東京都医学総合研究所のTopics(研究成果や受賞等)

2022 2021 2020 2019 2018 2017 2016 2015 2014

2022年5月18日
「Kidney International」に糖尿病性神経障害プロジェクトの八子英司研究員らが「ROCK1が脂肪酸代謝を介して糖尿病性腎臓病の発症を制御する」について発表しました。

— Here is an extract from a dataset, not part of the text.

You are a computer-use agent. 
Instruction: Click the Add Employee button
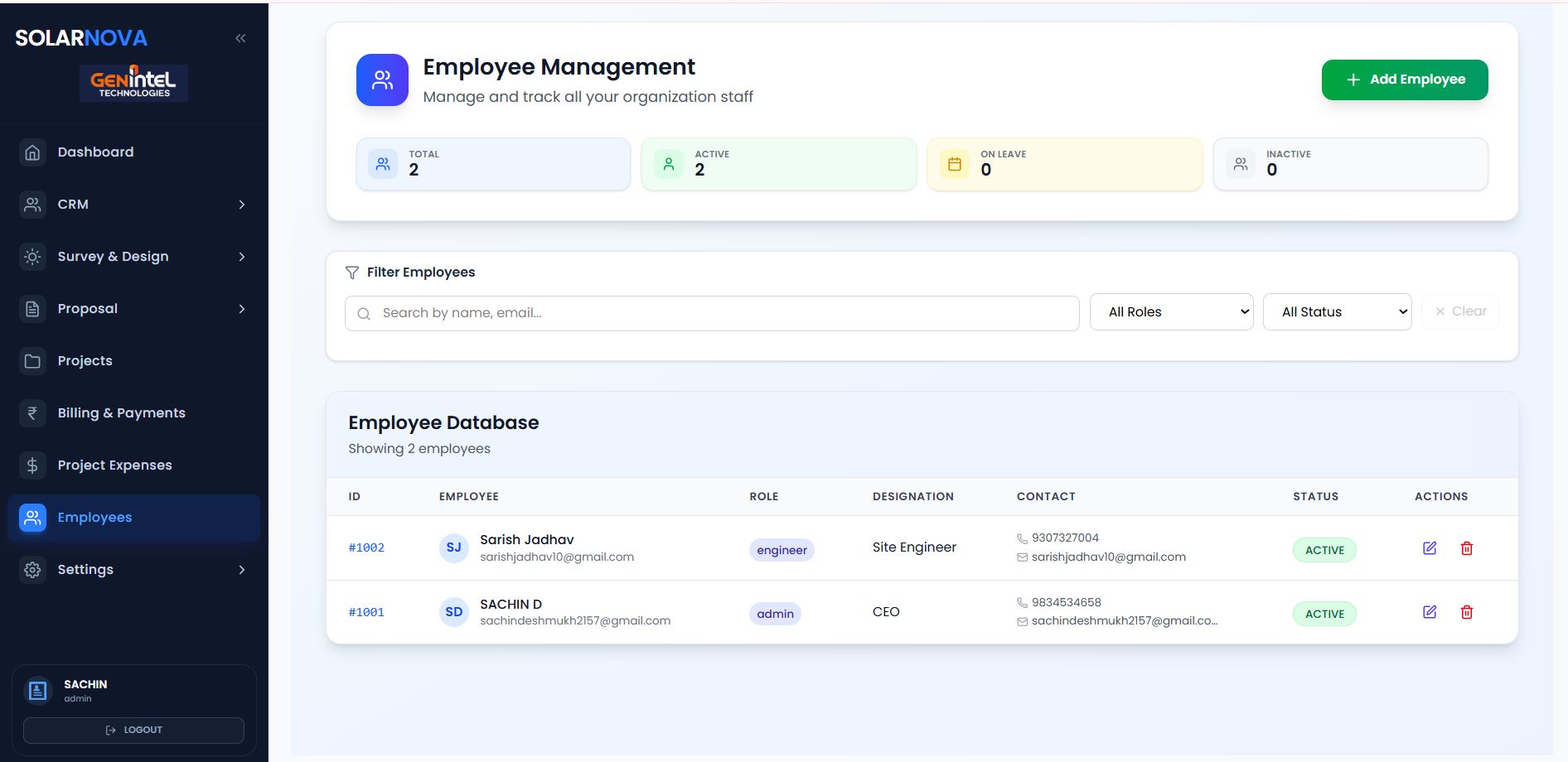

ROCK1が脂肪酸代謝を介して糖尿病性腎臓病の発症を制御する

糖尿病性神経障害プロジェクトの八子英司主任研究員、三五一憲プロジェクトリーダーらは、東京慈恵会医科大学・糖尿病・代謝・内分泌内科の西村理明教授、的場圭一郎講師らとの共同研究により、糖尿病性腎臓病で生じるミトコンドリア機能の破綻と脂肪酸代謝にRho-associated, coiled-coil–containing protein kinase 1 (ROCK1)が関与することを発表しました。糖尿病性腎臓病で発現が亢進するROCKのアクチベーターであるTGF-βにより、正常(野生型)ではミトコンドリアの基礎呼吸量、ATP産生、最大呼吸量は減少しましたが、ROCK1欠損下では改善しました。これらのことから、ROCK1に着目した糖尿病性腎臓病治療薬の開発が期待されます。八子研究員らは培養メサンギウム細胞を用いたミトコンドリア機能の解析を行いました。研究成果は、2022年5月18日に「Kidney International」にオンライン掲載されました。

<論文名>
“Rho-associated, coiled-coil–containing protein kinase 1 regulates development of diabetic kidney disease via modulation of fatty acid metabolism”
<発表雑誌>
Kidney International
DOI:https://doi.org/10.1016/j.kint.2022.04.021
URL:https://www.kidney-international.org/article/S0085-2538(22)00370-2/fulltext
ROCK1を介した糖尿病性腎臓病のメカニズム
ROCK1を介した糖尿病性腎臓病のメカニズム
糖尿病環境下で発現が亢進するTGF-βシグナルにより、メサンギウム細胞のROCK1活性化を介してAMPKが抑制される。これらのことにより、PGC-1α発現が減少することで、 PGC1αに制御される脂肪酸酸化酵素遺伝子 (FAO-related genes)の発現が減少する。その結果、ミトコンドリア代謝異常によるATP産生が減少し、ミトコンドリア機能障害が引き起こされる。